• _TÂCHES À RÉALISER_
(A) Recopiez à l'identique le passage de l'extrait sur les nomades de l'Oriental qui commence par "Le nomadisme, c'est" et se poursuit jusqu'à "perpétuer cette tradition.".
(B) Rédigez la suite de l'article sur les nomades de l'Oriental à partir de sa dernière phrase.

• _EXTRAIT RETENU_
+-------+

Sur les traces des nomades de l’Oriental 

Depuis les temps préhistoriques, l’Oriental est une terre de nomades. Une philosophie de vie ancrée dans cette région et qui se poursuit à notre époque dite moderne. Mohamed Mahdi, professeur de sociologie rurale à l'École nationale d'agriculture de Meknès, nous mène sur les traces des nomades de l’Oriental, en dehors des sentiers battus et de l'imagerie folklorique.

Sur les traces des nomades de l’Oriental 

Le 8 mai 2022 à 11h00

Modifié 8 mai 2022 à 11h02

Depuis les temps préhistoriques, l’Oriental est une terre de nomades. Une philosophie de vie ancrée dans cette région et qui se poursuit à notre époque dite moderne. Mohamed Mahdi, professeur de sociologie rurale à l'École nationale d'agriculture de Meknès, nous mène sur les traces des nomades de l’Oriental, en dehors des sentiers battus et de l'imagerie folklorique.

Le nomadisme, c'est se sentir chez soi là où l’on se trouve dans le monde. C’en est même le principe fondateur. De la préhistoire des hommes chasseurs-cueilleurs à ce jour, le nomadisme a évolué, s'adaptant bon gré mal gré. Alors, si aujourd’hui on reste songeur face à ce style de vie particulier, nous n’en restons pas moins les descendants de ces voyageurs. L’histoire de l’humanité est faite de déplacements, de voyages. Les nomades des temps modernes - et ils sont de plus en plus rares - continuent, à leur manière, de perpétuer cette tradition.

+-------+

• _Lignes d'un jeu de données_

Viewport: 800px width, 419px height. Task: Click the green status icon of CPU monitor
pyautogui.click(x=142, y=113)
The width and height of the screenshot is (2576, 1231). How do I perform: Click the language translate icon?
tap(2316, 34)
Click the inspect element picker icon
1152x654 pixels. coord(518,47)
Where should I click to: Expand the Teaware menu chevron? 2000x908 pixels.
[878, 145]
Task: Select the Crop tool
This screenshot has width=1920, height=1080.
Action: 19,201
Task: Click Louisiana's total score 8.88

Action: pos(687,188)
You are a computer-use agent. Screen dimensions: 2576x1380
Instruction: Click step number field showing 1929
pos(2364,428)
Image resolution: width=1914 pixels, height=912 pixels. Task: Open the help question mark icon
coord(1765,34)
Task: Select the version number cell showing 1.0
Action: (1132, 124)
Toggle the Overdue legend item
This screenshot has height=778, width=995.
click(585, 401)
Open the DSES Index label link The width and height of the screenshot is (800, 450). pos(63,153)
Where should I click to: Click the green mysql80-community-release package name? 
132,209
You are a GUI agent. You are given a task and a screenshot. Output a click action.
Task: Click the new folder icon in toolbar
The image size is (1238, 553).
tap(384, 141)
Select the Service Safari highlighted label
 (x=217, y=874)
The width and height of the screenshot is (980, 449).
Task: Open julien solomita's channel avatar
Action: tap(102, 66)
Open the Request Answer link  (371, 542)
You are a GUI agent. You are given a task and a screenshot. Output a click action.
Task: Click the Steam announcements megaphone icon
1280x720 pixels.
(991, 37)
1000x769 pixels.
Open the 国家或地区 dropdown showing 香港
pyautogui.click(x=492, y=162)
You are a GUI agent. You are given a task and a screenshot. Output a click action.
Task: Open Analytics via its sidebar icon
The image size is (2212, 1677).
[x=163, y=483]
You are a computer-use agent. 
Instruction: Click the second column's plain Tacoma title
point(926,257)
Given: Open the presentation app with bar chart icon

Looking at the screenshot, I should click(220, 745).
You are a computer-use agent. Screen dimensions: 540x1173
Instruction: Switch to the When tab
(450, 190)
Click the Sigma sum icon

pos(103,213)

+-------+

• _RÉPONSES PAR TÂCHE_
(A)
Le nomadisme, c'est se sentir chez soi là où l’on se trouve dans le monde. C’en est même le principe fondateur. De la préhistoire des hommes chasseurs-cueilleurs à ce jour, le nomadisme a évolué, s'adaptant bon gré mal gré. Alors, si aujourd’hui on reste songeur face à ce style de vie particulier, nous n’en restons pas moins les descendants de ces voyageurs. L’histoire de l’humanité est faite de déplacements, de voyages. Les nomades des temps modernes - et ils sont de plus en plus rares - continuent, à leur manière, de perpétuer cette tradition.

(B)
Mohamed Mahdi, sociologue de la ruralité, enseignant

Au Maroc, la région de l’Oriental a longtemps constitué un formidable terrain pour les nomades. Mohamed Mahdi, professeur de sociologie rurale à l'École nationale d'agriculture de Meknès, nous explique pourquoi. « C’est un territoire steppique constitué de terres de parcours, c’est-à-dire de terres à vocation pastorale. La superficie des parcours de l’Oriental est estimée à environ cinq millions d’hectares. Ces parcours s’étendent du nord au sud et permettent aux éleveurs de nomadiser entre les parcours d’hiver, Dahra au nord, et les parcours d’été, Sahra au sud. » Notre interlocuteur est l’auteur du livre référence Culture et patrimoine des nomades : les Bni Guil du Maroc oriental, publié en 2018 aux éditions Cardère.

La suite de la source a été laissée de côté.